États-UnisWatergate: Il y a 50 ans, des «plombiers» allaient noyer Nixon
La nuit du 16 au 17 juin 1972 marque le début de l’un des scandales politiques les plus retentissants de l’histoire des États-Unis.
Dans la nuit du 16 au 17 juin 1972, cinq hommes sont arrêtés au siège du Parti démocrate, au 6e étage de l’immeuble du Watergate à Washington. Les «faux plombiers», portant des gants chirurgicaux, sont équipés d’appareils photo et de matériel d’écoute.
Le lendemain, le Washington Post fait sa Une sur cette étrange intrusion survenue en pleine campagne de réélection du président républicain Richard Nixon. Deux jeunes journalistes, Bob Woodward et Carl Bernstein, insistent sur la présence de James McCord, membre du Comité pour la réélection du président Nixon, parmi les cinq intrus. L’homme est également un ancien de la CIA.
Pour les reporters, le lien avec la Maison-Blanche est évident. Le 22 juin, Richard Nixon dément toute implication de son administration. Bizarrement, l’affaire intéresse peu l’opinion publique.
«Gorge profonde»
Bientôt, les deux reporters apprennent que deux hommes qui ont travaillé pour Nixon et son conseiller spécial Charles Colson ont guidé les «cambrioleurs» avec des talkies-walkies depuis un hôtel proche du Watergate.
Leur source: «Gorge profonde» («Deep throat»), surnom emprunté à un film pornographique populaire alors. On apprendra en 2005 qu’il s’agit de Mark Felt, directeur-adjoint du FBI. Entre octobre 1972 et novembre 1973, il rencontre Bob Woodward six fois dans un parking près de Washington.
Le 10 octobre 1972, les deux journalistes révèlent un gigantesque scandale d’espionnage et de sabotage politiques menés par la Maison-Blanche pour la réélection de Nixon. Des centaines de milliers de dollars de dons faits à la campagne de Nixon ont été détournés pour financer des opérations de déstabilisation des démocrates.
Malgré la polémique, Richard Nixon est triomphalement réélu le 6 novembre face au démocrate George McGovern.
Les sénateurs démocrates ouvrent une enquête
Le 8 janvier 1973, le procès des «cambrioleurs» du Watergate s’ouvre dans une quasi-indifférence.
Le 7 février, la majorité démocrate du Sénat crée une Commission d’enquête sur la campagne électorale de 1972. Retransmises à la télévision, les audiences passionnent vite les Américains.
Peu après, James McCord reconnaît avoir menti devant le tribunal sous la pression de la Maison-Blanche.

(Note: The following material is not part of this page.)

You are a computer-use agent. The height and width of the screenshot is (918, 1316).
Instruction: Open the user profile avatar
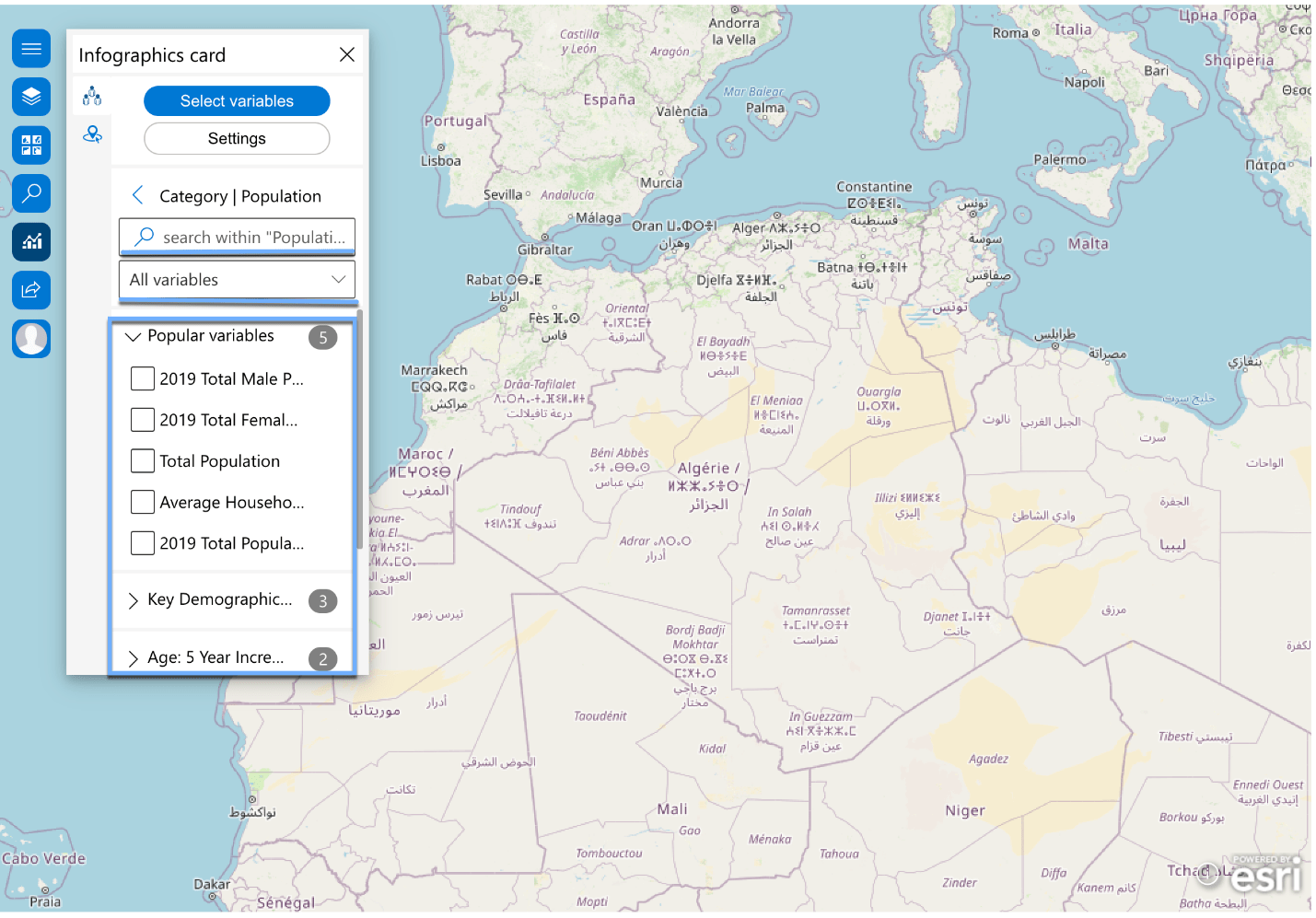click(31, 339)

Le 30 avril, le ministre de la Justice Richard Kleindienst et deux conseillers du président – Bob Haldeman, John Ehrlichman – démissionnent. Un troisième conseiller – John W. Dean – est limogé.
Le 25 juin, ce dernier affirme devant la Commission que le président était au courant dès le 15 septembre 1972 des dispositions prises pour étouffer l’affaire du cambriolage. Il affirme aussi que le président était prêt à acheter le silence des cambrioleurs pour près d’un million de dollars. C’est le premier témoin à mettre directement en cause M. Nixon.
Le Bureau Ovale sur écoute
Coup de tonnerre le 16 juillet: un collaborateur de la Maison-Blanche affirme devant la Commission que le Bureau Ovale est truffé de micros. Ce dispositif secret d’écoutes a été installé en 1970 dans un but historique. C’est le début d’un nouveau scandale.
Le 23 juillet, Nixon refuse de transmettre ces enregistrements à la Commission. Acculé par la justice, il finit le 20 octobre par remettre neuf bandes. Mais il manque deux bandes et une conversation entre Nixon et son conseiller Dean du 20 juin 1972, soit trois jours après l’effraction au Watergate, est inaudible.
La démission avant la destitution
Le 9 mai 1974, la Commission judiciaire de la Chambre des représentants commence son enquête sur l’opportunité de destituer le président.
Le 24 juillet, après un an d’âpre bataille, la Cour suprême ordonne au président de remettre la totalité des bandes. Dos au mur, Nixon obtempérera le 5 août.
Le 30 juillet, la Commission retient trois chefs d’inculpation contre lui: obstruction à la justice, abus de pouvoir et refus de se soumettre aux assignations. La procédure de destitution est irrémédiable.
Pour éviter l’affront, Richard Nixon annonce sa démission le 8 août, une première aux États-Unis.
Le 8 septembre, son successeur Gerald Ford le gracie.